SUPPLIED MATERIAL:
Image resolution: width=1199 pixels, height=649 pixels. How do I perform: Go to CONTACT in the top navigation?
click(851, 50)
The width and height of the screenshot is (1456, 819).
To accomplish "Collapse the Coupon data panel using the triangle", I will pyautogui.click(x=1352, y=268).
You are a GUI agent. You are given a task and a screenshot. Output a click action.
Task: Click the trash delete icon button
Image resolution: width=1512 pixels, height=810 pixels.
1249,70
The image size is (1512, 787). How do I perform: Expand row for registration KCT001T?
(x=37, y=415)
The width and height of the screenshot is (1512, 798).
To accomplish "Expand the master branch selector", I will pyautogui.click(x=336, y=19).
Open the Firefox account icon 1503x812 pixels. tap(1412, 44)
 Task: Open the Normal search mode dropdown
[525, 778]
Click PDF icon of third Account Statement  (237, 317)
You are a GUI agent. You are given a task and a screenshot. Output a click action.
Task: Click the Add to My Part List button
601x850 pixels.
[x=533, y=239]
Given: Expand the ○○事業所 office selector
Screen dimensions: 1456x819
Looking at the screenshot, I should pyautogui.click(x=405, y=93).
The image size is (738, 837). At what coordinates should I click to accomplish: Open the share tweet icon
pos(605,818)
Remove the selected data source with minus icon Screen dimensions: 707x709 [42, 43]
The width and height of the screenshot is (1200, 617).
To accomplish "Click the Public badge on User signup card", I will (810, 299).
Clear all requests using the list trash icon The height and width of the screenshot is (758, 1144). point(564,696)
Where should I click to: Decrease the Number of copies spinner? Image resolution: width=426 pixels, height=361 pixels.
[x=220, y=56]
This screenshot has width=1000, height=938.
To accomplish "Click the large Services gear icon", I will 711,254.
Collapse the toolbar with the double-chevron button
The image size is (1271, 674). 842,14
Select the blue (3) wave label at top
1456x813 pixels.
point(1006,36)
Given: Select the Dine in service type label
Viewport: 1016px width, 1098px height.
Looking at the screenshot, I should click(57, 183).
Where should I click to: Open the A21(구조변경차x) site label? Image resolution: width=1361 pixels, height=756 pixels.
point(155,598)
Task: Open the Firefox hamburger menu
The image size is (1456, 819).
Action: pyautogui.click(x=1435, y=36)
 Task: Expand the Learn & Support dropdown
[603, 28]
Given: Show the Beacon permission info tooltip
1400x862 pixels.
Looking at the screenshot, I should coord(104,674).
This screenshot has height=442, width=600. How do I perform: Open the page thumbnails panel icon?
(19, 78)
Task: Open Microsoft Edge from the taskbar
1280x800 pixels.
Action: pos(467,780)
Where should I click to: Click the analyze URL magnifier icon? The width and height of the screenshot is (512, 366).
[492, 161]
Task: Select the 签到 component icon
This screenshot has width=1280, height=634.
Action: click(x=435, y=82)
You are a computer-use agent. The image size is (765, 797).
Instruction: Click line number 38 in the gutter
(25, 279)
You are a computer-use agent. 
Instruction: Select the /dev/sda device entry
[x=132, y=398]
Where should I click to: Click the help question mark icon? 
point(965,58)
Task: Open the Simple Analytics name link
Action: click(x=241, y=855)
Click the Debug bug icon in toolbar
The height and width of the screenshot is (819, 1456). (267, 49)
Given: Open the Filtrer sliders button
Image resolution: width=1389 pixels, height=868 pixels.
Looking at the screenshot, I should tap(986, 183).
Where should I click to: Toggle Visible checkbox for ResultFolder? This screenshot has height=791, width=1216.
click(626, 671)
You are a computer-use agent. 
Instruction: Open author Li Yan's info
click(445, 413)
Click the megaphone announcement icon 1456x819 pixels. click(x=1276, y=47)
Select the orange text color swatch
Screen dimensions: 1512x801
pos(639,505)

PROBLEM DETAILS:
Give back, unchanged, the part of the records that opens with their first line and closes with the line containing "will pyautogui.click(x=336, y=19).", including both of those lines.

FULL SOLUTION:
Image resolution: width=1199 pixels, height=649 pixels. How do I perform: Go to CONTACT in the top navigation?
click(851, 50)
The width and height of the screenshot is (1456, 819).
To accomplish "Collapse the Coupon data panel using the triangle", I will pyautogui.click(x=1352, y=268).
You are a GUI agent. You are given a task and a screenshot. Output a click action.
Task: Click the trash delete icon button
Image resolution: width=1512 pixels, height=810 pixels.
1249,70
The image size is (1512, 787). How do I perform: Expand row for registration KCT001T?
(x=37, y=415)
The width and height of the screenshot is (1512, 798).
To accomplish "Expand the master branch selector", I will pyautogui.click(x=336, y=19).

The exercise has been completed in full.